Work required:
Copy every one of the records below line for line, keeping each character and line break as it stands.

Recorded data:
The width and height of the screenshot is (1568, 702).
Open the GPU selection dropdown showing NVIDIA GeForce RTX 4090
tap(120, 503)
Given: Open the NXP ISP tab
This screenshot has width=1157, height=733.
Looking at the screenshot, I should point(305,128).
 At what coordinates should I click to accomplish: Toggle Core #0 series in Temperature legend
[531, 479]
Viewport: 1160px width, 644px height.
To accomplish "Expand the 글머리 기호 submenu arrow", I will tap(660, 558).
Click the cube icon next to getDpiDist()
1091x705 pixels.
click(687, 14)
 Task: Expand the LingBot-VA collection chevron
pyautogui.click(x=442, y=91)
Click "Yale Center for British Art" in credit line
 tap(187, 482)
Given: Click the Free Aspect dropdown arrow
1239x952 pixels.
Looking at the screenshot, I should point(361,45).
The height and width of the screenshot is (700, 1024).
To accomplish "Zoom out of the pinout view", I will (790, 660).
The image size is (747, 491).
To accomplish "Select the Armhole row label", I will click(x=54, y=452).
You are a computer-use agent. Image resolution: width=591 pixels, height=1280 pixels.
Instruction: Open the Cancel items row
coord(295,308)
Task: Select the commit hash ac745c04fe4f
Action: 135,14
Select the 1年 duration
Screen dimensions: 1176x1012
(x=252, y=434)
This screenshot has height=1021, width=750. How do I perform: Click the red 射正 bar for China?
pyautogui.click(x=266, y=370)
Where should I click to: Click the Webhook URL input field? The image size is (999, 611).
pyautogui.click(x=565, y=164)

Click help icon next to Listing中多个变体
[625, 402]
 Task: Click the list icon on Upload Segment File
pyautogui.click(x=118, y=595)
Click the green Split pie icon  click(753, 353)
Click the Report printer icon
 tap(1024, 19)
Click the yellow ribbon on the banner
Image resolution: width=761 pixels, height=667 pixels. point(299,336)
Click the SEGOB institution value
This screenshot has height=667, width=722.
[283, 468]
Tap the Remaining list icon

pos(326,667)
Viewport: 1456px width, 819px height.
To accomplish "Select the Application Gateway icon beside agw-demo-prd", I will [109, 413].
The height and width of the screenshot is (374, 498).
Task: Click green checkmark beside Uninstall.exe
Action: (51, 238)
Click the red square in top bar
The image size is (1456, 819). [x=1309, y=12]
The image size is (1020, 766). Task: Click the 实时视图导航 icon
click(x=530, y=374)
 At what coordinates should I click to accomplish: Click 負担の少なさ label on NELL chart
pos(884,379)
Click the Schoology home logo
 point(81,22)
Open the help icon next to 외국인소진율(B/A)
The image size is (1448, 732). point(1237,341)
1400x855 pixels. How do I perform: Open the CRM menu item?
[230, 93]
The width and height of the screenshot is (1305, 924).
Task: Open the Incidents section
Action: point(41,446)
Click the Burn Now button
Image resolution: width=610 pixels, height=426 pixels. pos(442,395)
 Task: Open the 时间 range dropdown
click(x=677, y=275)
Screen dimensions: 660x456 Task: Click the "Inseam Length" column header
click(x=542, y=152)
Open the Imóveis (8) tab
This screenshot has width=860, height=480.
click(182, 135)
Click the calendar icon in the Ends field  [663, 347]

Exercise answer:
The width and height of the screenshot is (1568, 702).
Open the GPU selection dropdown showing NVIDIA GeForce RTX 4090
tap(120, 503)
Given: Open the NXP ISP tab
This screenshot has width=1157, height=733.
Looking at the screenshot, I should point(305,128).
 At what coordinates should I click to accomplish: Toggle Core #0 series in Temperature legend
[531, 479]
Viewport: 1160px width, 644px height.
To accomplish "Expand the 글머리 기호 submenu arrow", I will tap(660, 558).
Click the cube icon next to getDpiDist()
1091x705 pixels.
click(687, 14)
 Task: Expand the LingBot-VA collection chevron
pyautogui.click(x=442, y=91)
Click "Yale Center for British Art" in credit line
 tap(187, 482)
Given: Click the Free Aspect dropdown arrow
1239x952 pixels.
Looking at the screenshot, I should point(361,45).
The height and width of the screenshot is (700, 1024).
To accomplish "Zoom out of the pinout view", I will (790, 660).
The image size is (747, 491).
To accomplish "Select the Armhole row label", I will click(x=54, y=452).
You are a computer-use agent. Image resolution: width=591 pixels, height=1280 pixels.
Instruction: Open the Cancel items row
coord(295,308)
Task: Select the commit hash ac745c04fe4f
Action: 135,14
Select the 1年 duration
Screen dimensions: 1176x1012
(x=252, y=434)
This screenshot has height=1021, width=750. How do I perform: Click the red 射正 bar for China?
pyautogui.click(x=266, y=370)
Where should I click to: Click the Webhook URL input field? The image size is (999, 611).
pyautogui.click(x=565, y=164)

Click help icon next to Listing中多个变体
[625, 402]
 Task: Click the list icon on Upload Segment File
pyautogui.click(x=118, y=595)
Click the green Split pie icon  click(753, 353)
Click the Report printer icon
 tap(1024, 19)
Click the yellow ribbon on the banner
Image resolution: width=761 pixels, height=667 pixels. point(299,336)
Click the SEGOB institution value
This screenshot has height=667, width=722.
[283, 468]
Tap the Remaining list icon

pos(326,667)
Viewport: 1456px width, 819px height.
To accomplish "Select the Application Gateway icon beside agw-demo-prd", I will [109, 413].
The height and width of the screenshot is (374, 498).
Task: Click green checkmark beside Uninstall.exe
Action: (51, 238)
Click the red square in top bar
The image size is (1456, 819). [x=1309, y=12]
The image size is (1020, 766). Task: Click the 实时视图导航 icon
click(x=530, y=374)
 At what coordinates should I click to accomplish: Click 負担の少なさ label on NELL chart
pos(884,379)
Click the Schoology home logo
 point(81,22)
Open the help icon next to 외국인소진율(B/A)
The image size is (1448, 732). point(1237,341)
1400x855 pixels. How do I perform: Open the CRM menu item?
[230, 93]
The width and height of the screenshot is (1305, 924).
Task: Open the Incidents section
Action: point(41,446)
Click the Burn Now button
Image resolution: width=610 pixels, height=426 pixels. pos(442,395)
 Task: Open the 时间 range dropdown
click(x=677, y=275)
Screen dimensions: 660x456 Task: Click the "Inseam Length" column header
click(x=542, y=152)
Open the Imóveis (8) tab
This screenshot has width=860, height=480.
click(182, 135)
Click the calendar icon in the Ends field  [663, 347]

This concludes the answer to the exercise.